Compare with Sociopathic Hero, Nominal Hero, heroic Tricksters and Token Evil Teammate for other morally ambiguous "heroes". Contrast with the Well-Intentioned Extremist, Knight Templar, Tautological Templar and Visionary Villain for straight-up villains who just think they're the good guys.
- In Lupin III, the protagonists are master thieves by trade, but are very strict on what they can or can't do. If there's something threatening the immediate area, they will fight it.
- In Slayers Lina Inverse and Zelgadis Graywords both fall in this category in different ways.
- Lina is fully conscious of her status as one of the greatest magical prodigies in the world, and is not above using her vast power to intimidate and extort. Despite this, she exhibits a no-nonsense approach to fighting the forces of evil and she's never shown any real inclination of falling in to the dark side.
- As far is Zelgadis is concerned, he is hell-bent on changing his chimeric body back to normal, and is even nastier than Lina in the intimidate/extort department. Like Lina, though, he will help in saving the world.
- The titular Basterds of Inglourious Basterds, and Aldo Raine in particular. Their motivations are heroic, or at least justifiable, but their methods are brutal and sadistic, and they believe wholeheartedly All Germans Are Nazis.
- The Blues Brothers, especially Jake. They mean well enough as they just want save the orphanage they grew up in, but they're not above scamming patrons, acting like jackasses and endangering by standers more than they really need to.

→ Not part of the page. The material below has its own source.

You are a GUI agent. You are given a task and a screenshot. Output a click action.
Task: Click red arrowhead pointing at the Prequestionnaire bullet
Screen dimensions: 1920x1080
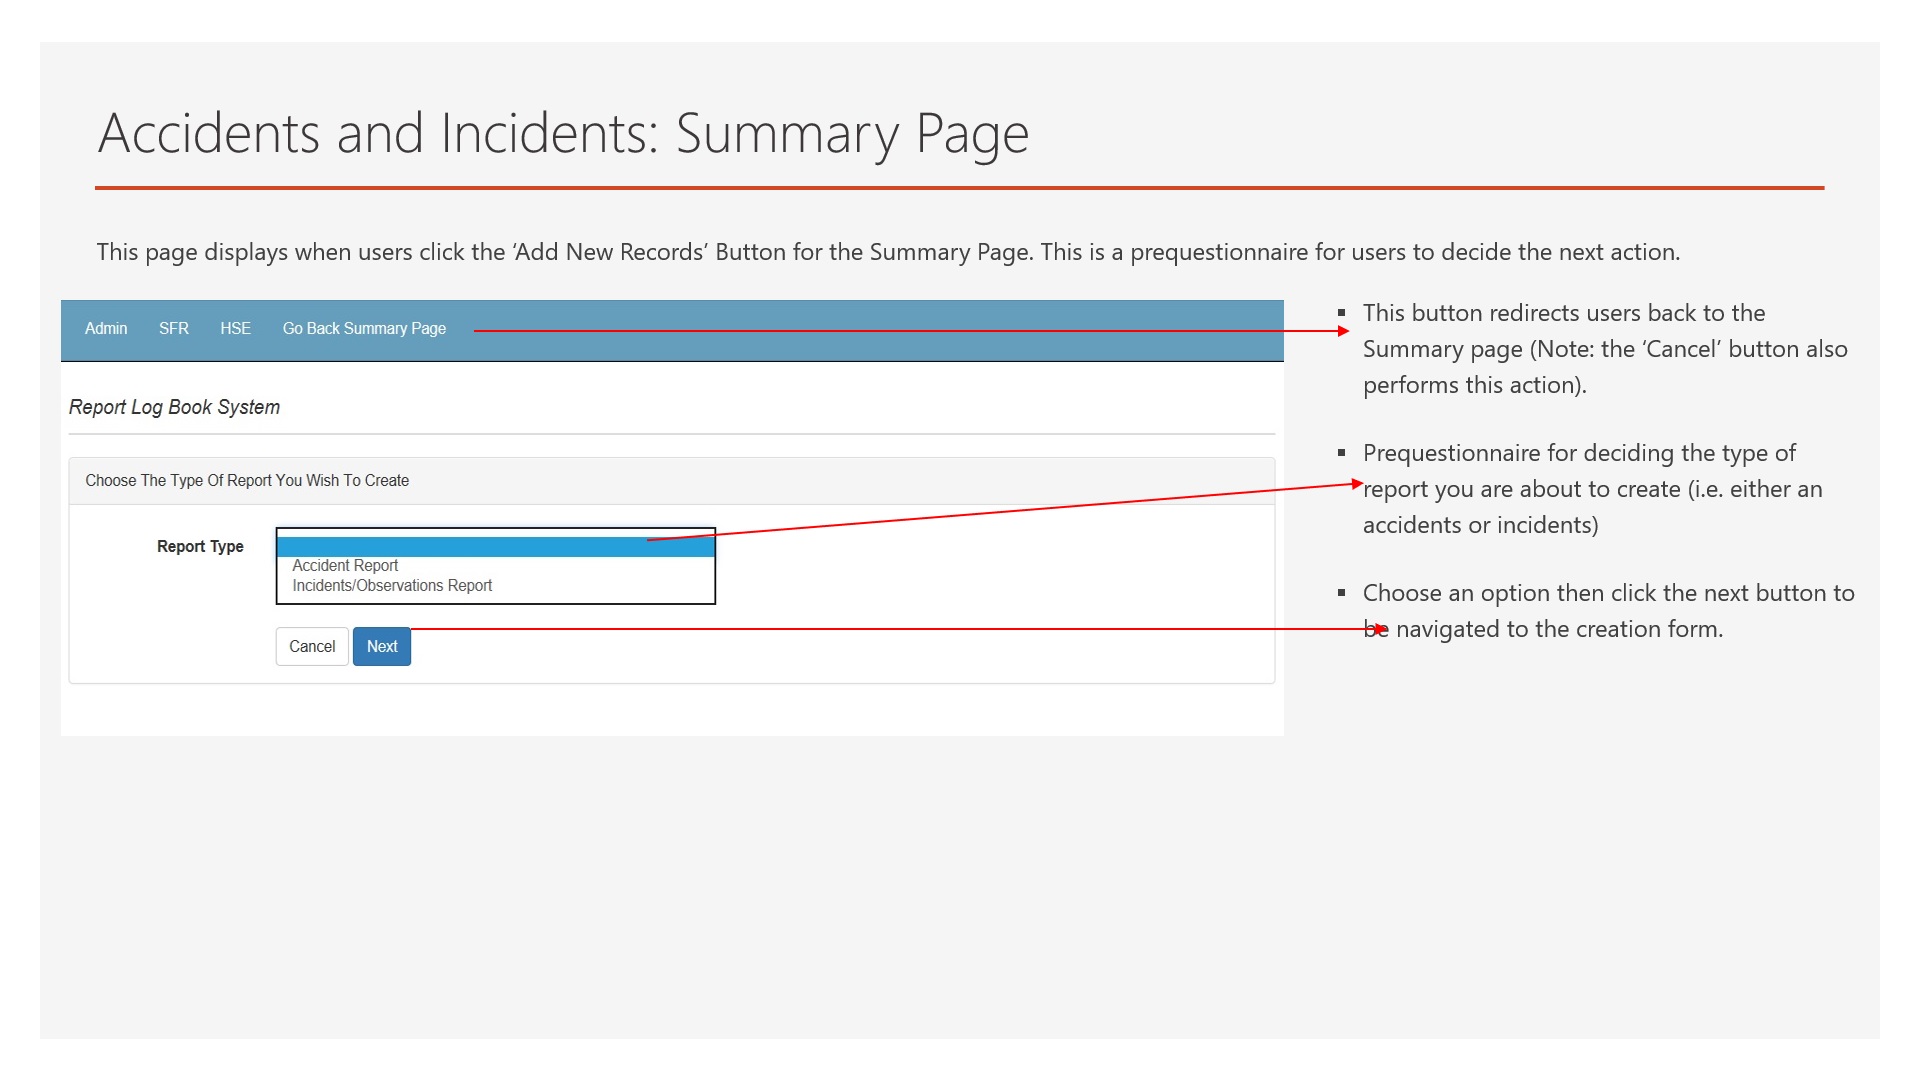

- This trope is discussed in Star Wars, when Anakin Skywalker points it it's not in the jedi code to kill Emperor Palpatine. Though admittedly, he had killed Count Dooku when Palpatine talked him into it. Mace Windu then points to him that letting him live would endanger everyone, pointing out that he has control over both the courts and the senate. This proves to be completely justified, as Emperor Palpatine goes on to execute Order 66, which kills most of the jedi, even Jedi younglings.
- Despite being a straight up bad guy in the films, in the novel Denethor of The Lord of the Rings starts off as a wise ruler dedicated to protecting his kingdom, though he treats his allies with suspicion and verbally abuses his son. Eventually the combined stress of Faramir's coma and his despair send him Jumping Off the Slippery Slope.
- In Veronica Mars, the title character's intent is always to catch the bad guy but her methods can range from manipulating an officer in order to steal evidence or eavesdropping on therapy sessions. Her motivation is almost always revenge rather than justice. She certainly enjoys her Kick the Dog moments, but her targets are always REALLY terrible people so the audience doesn't flinch too much.
- Avon of Blake's 7 probably averages out here, especially in series 1 and 3 where he's amoral enough to try and abandon Blake on a Hellhole planet but occasionally shows concern for the others, especially Cally. In series 2 he has enough Pet the Dog moments to push him closer to Good Is Not Nice, but by the final series the stress of maintaining a rebellion he wants nothing to do with turns him into a Nominal Hero.
- In El Tigre, although Manuel Rivera is usually on the good guys side, that doesn't stop him from doing mischevious things from time to time.
- In Phineas and Ferb, Buford may boast about being a schoolyard bully, but when Phineas and Ferb need help, he can always be counted on.
- In Tom and Jerry, although Jerry is generally a Friend to All Living Things, he's definitely not above using violence for reasons other than self - defense or protecting others, often as vengeance for a legitimate wrong, but occasionally, because he's bored. When he does stuff that crosses the Moral Event Horizon, especially when unprovoked, we get a rare Laser-Guided Karma victory for Tom.
- If the show wasn't Batman in Batman: The Animated Series, Anti-Villain Mr. Freeze would have been this if not a Byronic Hero or Nominal Hero, since the Corrupt Corporate Executive he was opposing was far worse than he ever was.